── Record excerpts

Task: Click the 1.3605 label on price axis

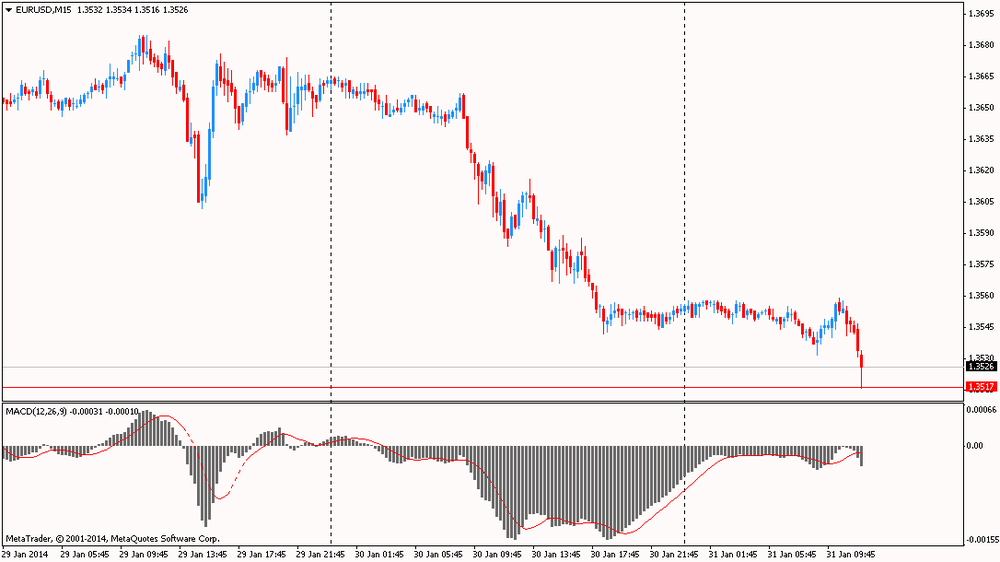Action: click(x=980, y=202)
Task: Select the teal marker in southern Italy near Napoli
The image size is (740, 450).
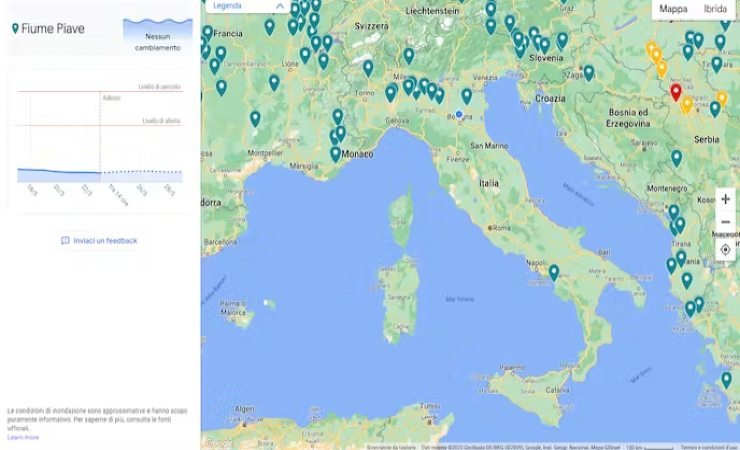Action: point(553,270)
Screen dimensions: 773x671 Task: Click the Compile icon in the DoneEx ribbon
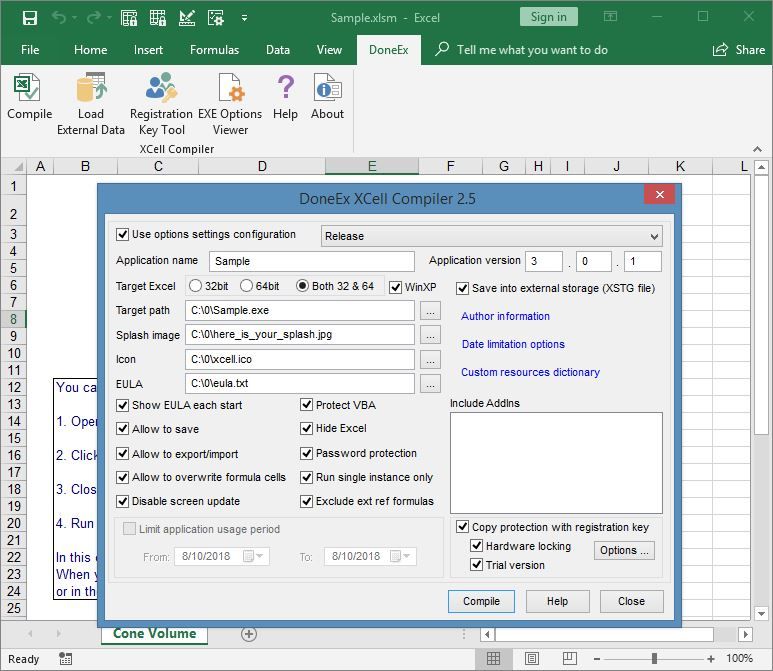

────

* Problem to work on: Transcribe the entries word for word, without their pictures.

* Completed task:
Task: Click the 1.3605 label on price axis

Action: click(x=980, y=202)
Task: Select the teal marker in southern Italy near Napoli
The image size is (740, 450).
Action: point(553,270)
Screen dimensions: 773x671 Task: Click the Compile icon in the DoneEx ribbon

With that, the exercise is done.